Zuckerberg had last used his account on social media rival Twitter in 2012, but the hackers also claimed to have broken into his account on Instagram, which is owned by Facebook, a charge the company denied.

While the hack wasn't seriously damaging, it does illustrate a number of problems with passwords made up of letters and numbers.

People often reuse passwords or continue to use "123456" or a variety of passwords that reference "Star Wars," according to one annual "worst passwords" list. But there's also the issue that even passwords that are technically strong are easy for computers to guess.

That's because of increasingly sophisticated software that can use "brute force" – many attempts over and over again – to crack a password. Typically, experts advise using passwords that are 12 characters or longer. Variations in spelling, capitalization, numbers and punctuation also make passwords stronger.

To combat password-cracking software, security expert and cryptographer Bruce Schneier recommends taking a sentence that's personally memorable and turning it into a password.

Examples from the site LifeHacker include:

WOO!TPwontSB = Woohoo! The Packers won the Super Bowl!

PPupmoarT@O@tgs = Please pick up more Toasty O's at the grocery store.

Security experts say using a password manager to keep track of different passwords for a range of sites is also important.
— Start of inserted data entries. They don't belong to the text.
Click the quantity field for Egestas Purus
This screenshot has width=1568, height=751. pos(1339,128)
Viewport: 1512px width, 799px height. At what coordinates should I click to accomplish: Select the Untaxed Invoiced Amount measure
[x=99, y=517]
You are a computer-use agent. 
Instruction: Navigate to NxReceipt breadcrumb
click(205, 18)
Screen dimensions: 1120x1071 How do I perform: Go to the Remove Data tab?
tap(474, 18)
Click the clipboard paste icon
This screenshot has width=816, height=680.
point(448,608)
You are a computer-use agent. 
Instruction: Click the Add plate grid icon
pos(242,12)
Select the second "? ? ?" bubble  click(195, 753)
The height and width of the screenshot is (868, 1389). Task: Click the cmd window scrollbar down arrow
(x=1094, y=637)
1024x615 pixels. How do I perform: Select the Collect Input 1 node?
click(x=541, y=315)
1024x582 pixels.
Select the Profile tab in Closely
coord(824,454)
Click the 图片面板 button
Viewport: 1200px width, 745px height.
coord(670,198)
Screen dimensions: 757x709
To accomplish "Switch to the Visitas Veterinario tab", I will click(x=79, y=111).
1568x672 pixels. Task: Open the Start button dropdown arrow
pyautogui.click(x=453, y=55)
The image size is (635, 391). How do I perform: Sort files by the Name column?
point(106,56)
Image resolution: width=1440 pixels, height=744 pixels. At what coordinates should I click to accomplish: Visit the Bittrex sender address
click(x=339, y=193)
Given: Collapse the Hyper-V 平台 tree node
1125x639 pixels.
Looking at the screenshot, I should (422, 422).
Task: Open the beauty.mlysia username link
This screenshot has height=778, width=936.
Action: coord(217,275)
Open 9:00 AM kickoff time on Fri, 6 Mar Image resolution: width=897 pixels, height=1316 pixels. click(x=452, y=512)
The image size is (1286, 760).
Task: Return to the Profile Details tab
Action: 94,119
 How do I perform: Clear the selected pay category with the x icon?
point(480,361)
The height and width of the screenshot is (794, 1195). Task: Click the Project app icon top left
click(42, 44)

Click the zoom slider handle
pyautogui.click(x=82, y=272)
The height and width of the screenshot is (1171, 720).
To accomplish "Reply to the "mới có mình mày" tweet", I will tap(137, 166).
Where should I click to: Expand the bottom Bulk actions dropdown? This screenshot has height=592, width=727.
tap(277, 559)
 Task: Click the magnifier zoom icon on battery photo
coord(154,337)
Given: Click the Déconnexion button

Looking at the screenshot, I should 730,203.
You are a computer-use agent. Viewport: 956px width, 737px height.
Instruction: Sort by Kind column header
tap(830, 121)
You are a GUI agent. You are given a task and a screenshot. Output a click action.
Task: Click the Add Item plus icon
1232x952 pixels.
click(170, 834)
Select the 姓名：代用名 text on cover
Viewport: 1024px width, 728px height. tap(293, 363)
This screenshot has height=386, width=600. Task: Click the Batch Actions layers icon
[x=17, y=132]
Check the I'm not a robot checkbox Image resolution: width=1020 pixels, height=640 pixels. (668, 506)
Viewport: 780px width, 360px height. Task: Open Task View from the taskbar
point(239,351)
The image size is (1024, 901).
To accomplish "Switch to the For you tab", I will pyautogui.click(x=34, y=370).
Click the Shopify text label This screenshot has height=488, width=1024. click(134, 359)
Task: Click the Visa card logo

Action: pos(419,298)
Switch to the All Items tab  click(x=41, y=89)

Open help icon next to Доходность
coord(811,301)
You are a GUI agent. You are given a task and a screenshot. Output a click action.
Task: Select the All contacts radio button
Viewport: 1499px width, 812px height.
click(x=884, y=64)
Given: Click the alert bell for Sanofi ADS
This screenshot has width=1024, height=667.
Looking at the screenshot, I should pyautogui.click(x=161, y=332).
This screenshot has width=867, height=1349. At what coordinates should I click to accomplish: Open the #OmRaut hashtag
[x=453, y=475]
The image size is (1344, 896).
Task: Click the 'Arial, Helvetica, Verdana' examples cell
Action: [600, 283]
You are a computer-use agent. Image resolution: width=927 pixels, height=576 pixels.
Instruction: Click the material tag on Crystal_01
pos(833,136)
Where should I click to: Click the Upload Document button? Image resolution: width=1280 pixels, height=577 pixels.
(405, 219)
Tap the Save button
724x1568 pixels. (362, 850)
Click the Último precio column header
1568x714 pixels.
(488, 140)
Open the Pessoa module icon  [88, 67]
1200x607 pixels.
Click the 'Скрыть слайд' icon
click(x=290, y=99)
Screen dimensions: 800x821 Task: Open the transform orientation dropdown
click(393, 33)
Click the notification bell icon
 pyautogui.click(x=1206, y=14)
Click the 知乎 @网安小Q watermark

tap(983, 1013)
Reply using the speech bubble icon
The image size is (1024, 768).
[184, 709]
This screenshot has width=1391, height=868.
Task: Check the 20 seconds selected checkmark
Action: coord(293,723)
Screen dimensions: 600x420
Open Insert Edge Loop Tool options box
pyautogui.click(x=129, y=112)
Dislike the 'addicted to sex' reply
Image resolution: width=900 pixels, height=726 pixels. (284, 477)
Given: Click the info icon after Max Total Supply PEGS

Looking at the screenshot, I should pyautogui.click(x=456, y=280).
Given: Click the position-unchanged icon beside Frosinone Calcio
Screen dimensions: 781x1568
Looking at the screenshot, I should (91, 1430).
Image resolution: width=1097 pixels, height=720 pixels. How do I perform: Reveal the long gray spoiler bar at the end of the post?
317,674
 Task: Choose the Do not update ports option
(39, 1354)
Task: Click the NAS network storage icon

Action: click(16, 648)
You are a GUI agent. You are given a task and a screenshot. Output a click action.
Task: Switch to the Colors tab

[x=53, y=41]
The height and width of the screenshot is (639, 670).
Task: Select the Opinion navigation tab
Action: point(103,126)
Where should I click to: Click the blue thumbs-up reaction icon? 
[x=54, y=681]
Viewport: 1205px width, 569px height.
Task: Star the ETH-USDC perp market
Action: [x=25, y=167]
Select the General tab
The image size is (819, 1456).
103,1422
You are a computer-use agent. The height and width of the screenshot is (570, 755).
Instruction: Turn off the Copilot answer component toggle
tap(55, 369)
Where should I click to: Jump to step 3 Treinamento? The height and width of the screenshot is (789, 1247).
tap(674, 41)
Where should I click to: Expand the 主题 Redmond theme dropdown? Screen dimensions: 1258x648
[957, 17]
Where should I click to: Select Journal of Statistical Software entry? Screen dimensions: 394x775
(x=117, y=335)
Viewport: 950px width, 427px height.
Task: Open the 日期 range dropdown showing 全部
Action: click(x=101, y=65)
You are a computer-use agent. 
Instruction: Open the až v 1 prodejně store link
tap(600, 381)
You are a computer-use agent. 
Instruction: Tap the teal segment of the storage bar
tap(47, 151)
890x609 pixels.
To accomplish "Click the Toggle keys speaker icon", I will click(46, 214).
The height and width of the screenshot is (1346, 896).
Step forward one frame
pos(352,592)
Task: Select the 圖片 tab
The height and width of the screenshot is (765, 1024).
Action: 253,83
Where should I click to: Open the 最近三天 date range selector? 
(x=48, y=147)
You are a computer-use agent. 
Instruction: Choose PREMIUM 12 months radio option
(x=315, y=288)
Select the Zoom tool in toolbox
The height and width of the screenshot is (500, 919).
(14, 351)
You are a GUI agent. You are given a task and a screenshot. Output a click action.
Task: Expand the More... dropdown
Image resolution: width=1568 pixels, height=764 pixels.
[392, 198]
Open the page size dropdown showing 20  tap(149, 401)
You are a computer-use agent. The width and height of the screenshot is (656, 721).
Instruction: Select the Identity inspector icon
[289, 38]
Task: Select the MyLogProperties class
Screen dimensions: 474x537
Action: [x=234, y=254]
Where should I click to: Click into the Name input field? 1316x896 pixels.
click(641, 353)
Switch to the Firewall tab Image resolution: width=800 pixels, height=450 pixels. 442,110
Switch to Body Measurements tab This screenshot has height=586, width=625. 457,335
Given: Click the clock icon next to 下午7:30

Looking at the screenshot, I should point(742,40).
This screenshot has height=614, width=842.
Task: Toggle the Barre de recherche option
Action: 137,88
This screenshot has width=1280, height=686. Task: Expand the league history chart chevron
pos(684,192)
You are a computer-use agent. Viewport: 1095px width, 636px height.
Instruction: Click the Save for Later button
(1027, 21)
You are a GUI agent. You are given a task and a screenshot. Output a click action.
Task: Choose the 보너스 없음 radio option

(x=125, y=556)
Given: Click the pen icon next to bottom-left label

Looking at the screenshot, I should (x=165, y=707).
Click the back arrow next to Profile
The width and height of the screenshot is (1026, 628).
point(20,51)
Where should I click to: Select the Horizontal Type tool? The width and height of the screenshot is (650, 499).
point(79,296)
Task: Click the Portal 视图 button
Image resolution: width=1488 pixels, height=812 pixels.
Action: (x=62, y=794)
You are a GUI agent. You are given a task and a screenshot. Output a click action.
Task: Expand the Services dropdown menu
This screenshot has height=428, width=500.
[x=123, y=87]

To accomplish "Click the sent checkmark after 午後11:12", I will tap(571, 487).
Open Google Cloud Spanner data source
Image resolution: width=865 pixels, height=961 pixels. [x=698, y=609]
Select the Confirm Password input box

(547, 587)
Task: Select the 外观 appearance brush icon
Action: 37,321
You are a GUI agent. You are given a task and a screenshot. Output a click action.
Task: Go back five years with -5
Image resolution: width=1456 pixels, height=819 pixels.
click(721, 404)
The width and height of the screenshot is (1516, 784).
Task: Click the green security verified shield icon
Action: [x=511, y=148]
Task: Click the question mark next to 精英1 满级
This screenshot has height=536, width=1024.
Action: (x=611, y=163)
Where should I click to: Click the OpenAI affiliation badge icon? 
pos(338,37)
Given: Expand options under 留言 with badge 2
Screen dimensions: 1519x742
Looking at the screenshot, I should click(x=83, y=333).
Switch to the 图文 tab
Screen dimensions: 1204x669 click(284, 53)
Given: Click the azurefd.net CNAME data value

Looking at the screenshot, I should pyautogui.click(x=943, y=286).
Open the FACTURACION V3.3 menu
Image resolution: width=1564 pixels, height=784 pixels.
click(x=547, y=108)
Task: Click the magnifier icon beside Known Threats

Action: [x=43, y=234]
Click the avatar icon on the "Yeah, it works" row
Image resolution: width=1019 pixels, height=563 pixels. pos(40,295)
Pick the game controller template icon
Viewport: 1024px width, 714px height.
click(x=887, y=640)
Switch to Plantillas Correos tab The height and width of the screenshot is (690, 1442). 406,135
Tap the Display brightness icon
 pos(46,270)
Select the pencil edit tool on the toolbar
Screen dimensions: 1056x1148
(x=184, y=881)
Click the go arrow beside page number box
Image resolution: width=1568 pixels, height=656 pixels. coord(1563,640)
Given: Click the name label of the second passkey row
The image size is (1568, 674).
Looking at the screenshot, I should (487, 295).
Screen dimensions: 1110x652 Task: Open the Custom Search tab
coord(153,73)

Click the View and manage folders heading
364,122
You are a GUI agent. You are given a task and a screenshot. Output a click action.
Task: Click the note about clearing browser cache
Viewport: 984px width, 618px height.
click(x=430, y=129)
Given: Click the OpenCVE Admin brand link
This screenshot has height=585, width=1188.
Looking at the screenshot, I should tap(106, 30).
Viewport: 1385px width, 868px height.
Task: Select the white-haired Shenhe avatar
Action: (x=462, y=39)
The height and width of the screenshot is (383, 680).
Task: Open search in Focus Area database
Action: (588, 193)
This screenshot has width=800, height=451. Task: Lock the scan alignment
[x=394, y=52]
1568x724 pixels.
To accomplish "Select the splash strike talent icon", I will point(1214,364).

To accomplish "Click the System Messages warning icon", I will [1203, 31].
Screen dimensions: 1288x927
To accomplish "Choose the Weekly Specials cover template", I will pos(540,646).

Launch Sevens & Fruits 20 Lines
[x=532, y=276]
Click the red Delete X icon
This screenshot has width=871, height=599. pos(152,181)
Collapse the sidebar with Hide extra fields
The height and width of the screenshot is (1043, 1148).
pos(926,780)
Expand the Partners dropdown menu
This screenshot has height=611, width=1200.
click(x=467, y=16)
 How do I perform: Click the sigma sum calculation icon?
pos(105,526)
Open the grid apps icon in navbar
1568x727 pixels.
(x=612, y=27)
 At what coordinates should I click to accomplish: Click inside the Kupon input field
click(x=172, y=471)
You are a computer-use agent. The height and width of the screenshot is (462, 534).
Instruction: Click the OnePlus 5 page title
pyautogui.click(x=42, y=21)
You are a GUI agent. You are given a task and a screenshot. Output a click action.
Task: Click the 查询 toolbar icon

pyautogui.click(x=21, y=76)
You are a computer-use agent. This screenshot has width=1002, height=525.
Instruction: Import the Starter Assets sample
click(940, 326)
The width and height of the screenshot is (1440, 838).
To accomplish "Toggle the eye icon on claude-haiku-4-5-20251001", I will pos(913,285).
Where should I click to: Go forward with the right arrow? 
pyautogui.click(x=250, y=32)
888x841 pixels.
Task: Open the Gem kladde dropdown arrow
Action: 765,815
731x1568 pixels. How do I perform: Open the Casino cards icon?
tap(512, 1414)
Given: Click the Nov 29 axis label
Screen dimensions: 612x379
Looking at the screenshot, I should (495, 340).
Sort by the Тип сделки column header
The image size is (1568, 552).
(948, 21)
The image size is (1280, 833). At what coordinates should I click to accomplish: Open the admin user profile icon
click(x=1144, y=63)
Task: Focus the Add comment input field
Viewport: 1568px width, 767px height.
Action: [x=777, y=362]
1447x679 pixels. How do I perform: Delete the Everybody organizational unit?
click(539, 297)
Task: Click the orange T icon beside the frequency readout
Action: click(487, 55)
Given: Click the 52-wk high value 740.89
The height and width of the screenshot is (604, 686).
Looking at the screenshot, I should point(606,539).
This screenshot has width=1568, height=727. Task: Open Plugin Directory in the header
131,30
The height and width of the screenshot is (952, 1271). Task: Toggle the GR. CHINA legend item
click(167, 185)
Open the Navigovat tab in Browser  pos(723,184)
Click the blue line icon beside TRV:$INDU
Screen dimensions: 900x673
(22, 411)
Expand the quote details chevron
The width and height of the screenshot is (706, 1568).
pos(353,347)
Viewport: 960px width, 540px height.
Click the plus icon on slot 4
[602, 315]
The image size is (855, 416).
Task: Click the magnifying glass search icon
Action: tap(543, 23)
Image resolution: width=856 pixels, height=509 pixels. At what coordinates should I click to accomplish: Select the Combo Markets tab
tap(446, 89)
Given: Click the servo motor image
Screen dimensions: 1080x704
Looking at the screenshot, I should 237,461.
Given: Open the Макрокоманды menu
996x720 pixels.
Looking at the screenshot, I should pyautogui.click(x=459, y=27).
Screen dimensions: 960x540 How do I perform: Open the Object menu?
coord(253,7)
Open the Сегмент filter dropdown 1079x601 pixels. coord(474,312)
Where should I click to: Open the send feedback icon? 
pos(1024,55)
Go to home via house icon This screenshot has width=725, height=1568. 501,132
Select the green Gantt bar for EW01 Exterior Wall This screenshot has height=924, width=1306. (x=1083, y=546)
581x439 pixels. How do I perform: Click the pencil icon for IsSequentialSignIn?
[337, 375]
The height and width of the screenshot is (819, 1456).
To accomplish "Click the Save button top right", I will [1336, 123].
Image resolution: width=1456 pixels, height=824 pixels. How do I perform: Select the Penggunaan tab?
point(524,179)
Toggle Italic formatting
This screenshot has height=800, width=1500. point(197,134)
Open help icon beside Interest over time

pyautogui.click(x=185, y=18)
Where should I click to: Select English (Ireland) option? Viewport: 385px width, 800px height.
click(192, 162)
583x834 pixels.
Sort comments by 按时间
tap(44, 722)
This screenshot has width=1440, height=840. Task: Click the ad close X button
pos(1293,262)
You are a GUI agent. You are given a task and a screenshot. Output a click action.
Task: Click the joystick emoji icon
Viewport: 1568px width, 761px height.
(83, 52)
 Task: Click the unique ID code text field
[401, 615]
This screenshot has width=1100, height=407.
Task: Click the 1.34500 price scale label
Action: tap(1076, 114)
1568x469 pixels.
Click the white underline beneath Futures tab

They advise enrolling in so-called two-step verification, offered by services such as Gmail and LinkedIn, which sends users a code on their phone each time they want to open their account.

Another important tip is to avoid disclosing personal information online to sources you can't verify, such as the email saying you need to change your Twitter password that appears to come from a strange domain.

It's not clear why OurMine Team decided to hack Zuckerberg's accounts, though the hackers have been involved in other seemingly random or malicious attacks, such as on educational game Minecraft and the website WikiLeaks.

Zuckerberg's position at Facebook — one of the world's largest holders of online data — coupled with comments he once made calling the site's users "dumb" for sharing so much information, may have made him an attractive target.

But more troubling, some consumer advocates say, are the lesser-known data brokers that can offer up millions of users' information for a price.

"It's great that some companies, like Google and Facebook, have very public privacy information, but there are layers and layers of companies who are buying and selling this information whose names you've never heard of using algorithms in ways you could never even imagine," Persis Yu, an attorney at the National Consumer Law Center, said during a panel discussion at the Massachusetts Institute of Technology in March.

Those concerns have fueled the use of alternatives to traditional passwords, such as fingerprints to verify a customer's identity.  Google and Amazon have also been testing technology that lets people verify a payment by taking a selfie.

But until better technology becomes commonplace, taking security precautions is still important, many say.

"In possibly just a few years, passwords will be just one part of a larger continuum of security measures that include chip-and-PIN tools on your credit card, iris scans, facial recognition, and much more," notes Uproxx's Dan Seitz. "Until then, the responsibility of protecting our data falls to us."